3.3.2 下肢深靜脈血栓(DVT) 全身麻醉、手術創傷、術后制動等是DVT發生的危險因素,DVT的高發期在術后24 h內,因此應盡早預防。預防措施[4]:(1)常規進行DVT知識宣教,術前戒煙、戒酒、控制血糖及血脂等。(2)術后抬高床尾20°~30°,指導患者行雙下肢屈伸活動,促進靜脈回流。(3)密切觀察雙下肢皮膚顏色、溫度、腫脹和疼痛情況,發現異常情況及時報告醫生并處理。(4)如術后病情許可,鼓勵患者早期下床活動。
3.3.3 呼吸系統感染 本組大多為中老年患者,由于吸煙、原有慢性肺部疾病史、全麻等因素易引起呼吸系統并發癥。鼓勵患者進行深呼吸及有效咳嗽咳痰,必要時予以霧化吸入,促進痰液排除,預防肺部感染。

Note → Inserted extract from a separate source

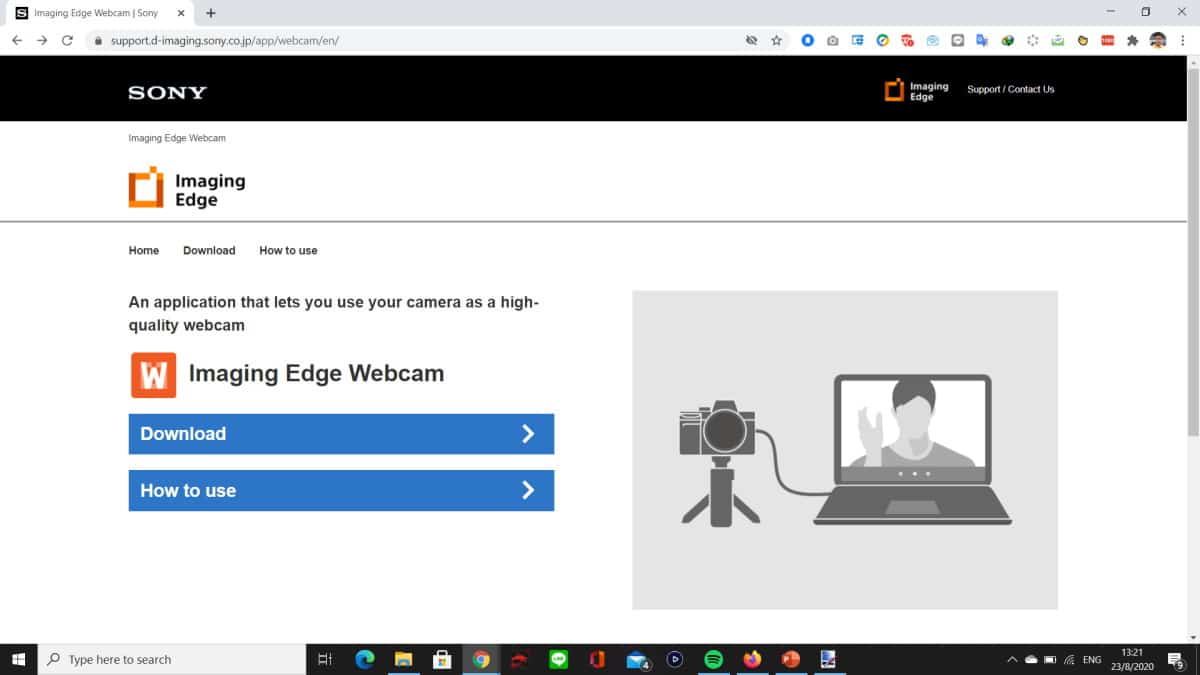Open the Chrome three-dot menu
The image size is (1200, 675).
point(1184,40)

3.3.4 泌尿系統感染 術后留置尿管可導致泌尿系統感染。故留置尿管期間需嚴格無菌操作,做好會陰擦洗;鼓勵患者多飲水,每日飲水量2 500~3 000 ml,以達到沖洗尿道的作用。本組患者術后2~3 d拔除尿管。
3.4 疼痛護理
3.4.1 健康宣教 (1)術前向患者講解、演示正確的咳嗽、深呼吸、肢體功能鍛煉及上下床方法,避免術后因上述原因引起疼痛。(2)告知患者術后疼痛對機體可能產生的危害,鎮痛藥物的作用、效果和不良反應,說明大部分術后疼痛可以緩解,有多種鎮痛方法可供選擇,消除患者顧慮。(3)良好的術后鎮痛可使患者早期進行功能鍛煉,促進術后康復。(4)講述靜脈鎮痛泵(PCIA)的護理要點。

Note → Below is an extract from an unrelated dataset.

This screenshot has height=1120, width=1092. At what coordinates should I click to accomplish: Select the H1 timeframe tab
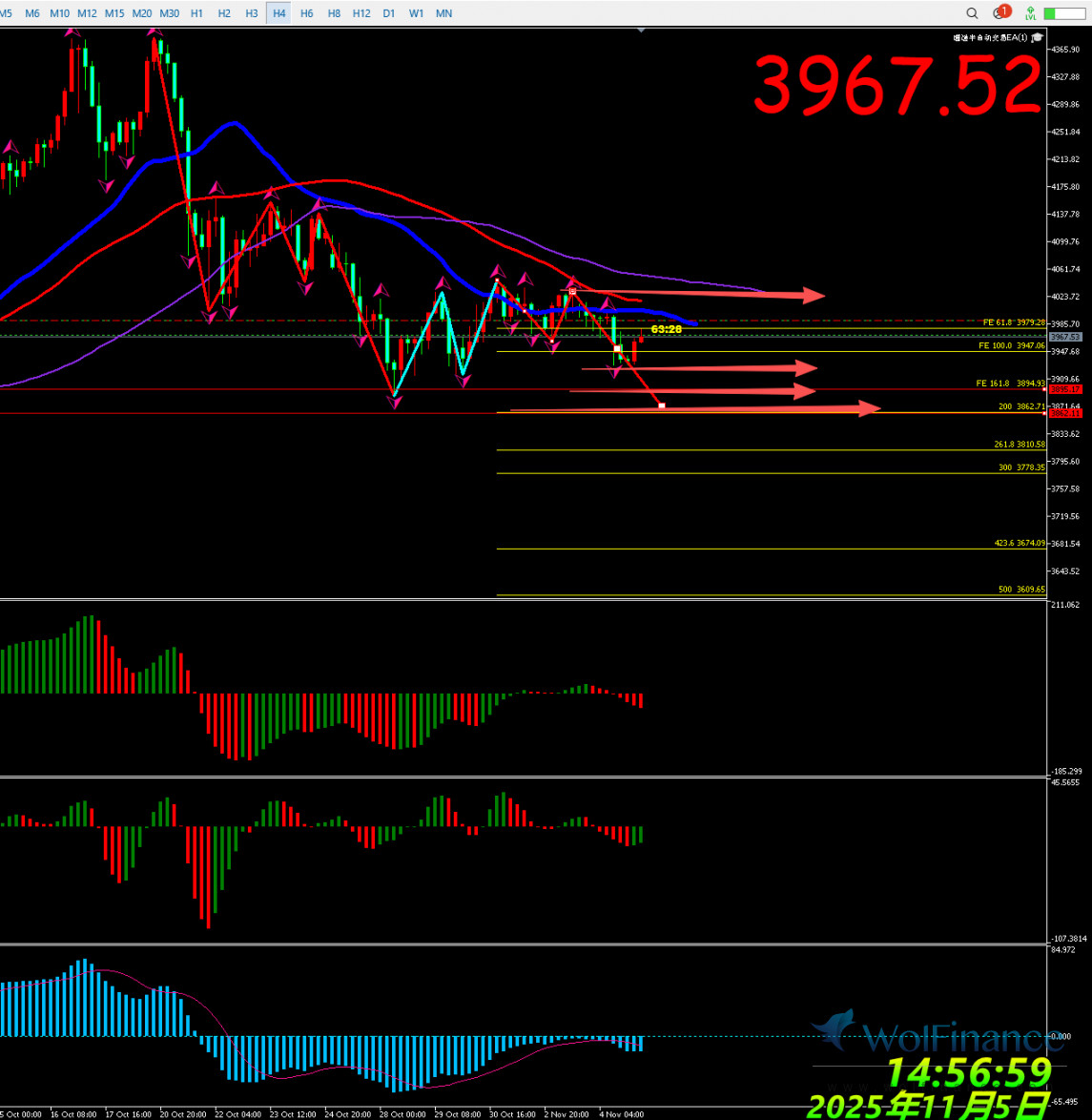[x=196, y=13]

3.4.2 疼痛評估和護理 (1)患者主訴是評估術后疼痛的唯一可靠方法,因此注意傾聽患者的疼痛主訴。(2)運用長海痛尺[5]準確、動態評估患者疼痛,并做好記錄。(3)超前鎮痛及多模式鎮痛:①術前3 d給予非甾體類鎮痛藥口服,如塞來昔布,200 mg/次,1次/12 h,至手術當日停用;②術后持續留置PCIA 48~72 h,期間有鎮痛效果不佳者可聯合應用強效阿片類鎮痛藥,如肌內注射嗎啡或哌替啶;③保持病室內適宜的溫濕度,創造安靜的休養環境,協助患者正確翻身,播放舒緩的輕音樂以及放松訓練等緩解術后疼痛。本組患者均使用PCIA,除3例出現嚴重胃腸道反應予以拔除后使用哌替啶鎮痛外,其他患者鎮痛效果良好。
3.5 康復鍛煉
圍手術期的康復護理對術后功能恢復至關重要。椎間融合器是依據椎體間融合的力學要求而設計,具備人體生理學上融合的作用,可承擔椎間的軸向壓力載荷,為脊柱提供了抗彎及側屈的穩定性,與椎弓根釘棒聯合應用,能夠干擾病變部位的解剖結構,充分分擔椎弓根螺釘的壓應力,有效地減少椎弓根內固定斷釘的發生率,使兩者的作用相互增強[6-7],術后早期下床功能鍛煉:(1)術后6 h協助患者翻身,12 h后可指導患者行四肢關節活動練習,股四頭肌舒縮和踝關節伸屈運動,2次/d,5 min/次。(2)術后第1天進行股四頭肌舒縮運動,3次/d,10 min/次。被動直腿抬高練習,3組/d,10~20次/組。(3)術后第2天加強股四頭肌舒縮運動和主動直腿抬高練習,3組/d,10~20次/組。直腿抬高練習逐漸增加角度到正常的活動角度,防止術后神經根粘連及促進神經根水腫消退。(4)術后第3天拔除引流管和尿管,佩戴腰圍,協助患者行坐起、站立及行走練習。訓練時均需保持上身直立,不要扭曲。行走要穩、慢,保持軀體協調性,還可以輔助下肢助行器,以幫助維持平穩。行走練習2次/d,15 min/次,以后逐漸增加。(5)術后1周起行腰背肌鍛煉,以加強脊柱的穩定性。可由5點支撐法逐漸過度到飛燕點水法。(6)術后第5周開始日常生活活動能力、上下樓梯訓練。(7)術后3個月內均需用腰圍保護。引導患者進行康復鍛煉時應循序漸進,堅持適度疲勞原則。根據個體差異調整鍛煉強度,制定康復計劃執行單,住院期間由護士督促完成,出院后發放圖文并茂的指導手冊、康復計劃執行單,指導患者家屬督促患者堅持鍛煉。本組患者住院期間均能正確掌握康復動作且順利完成康復計劃。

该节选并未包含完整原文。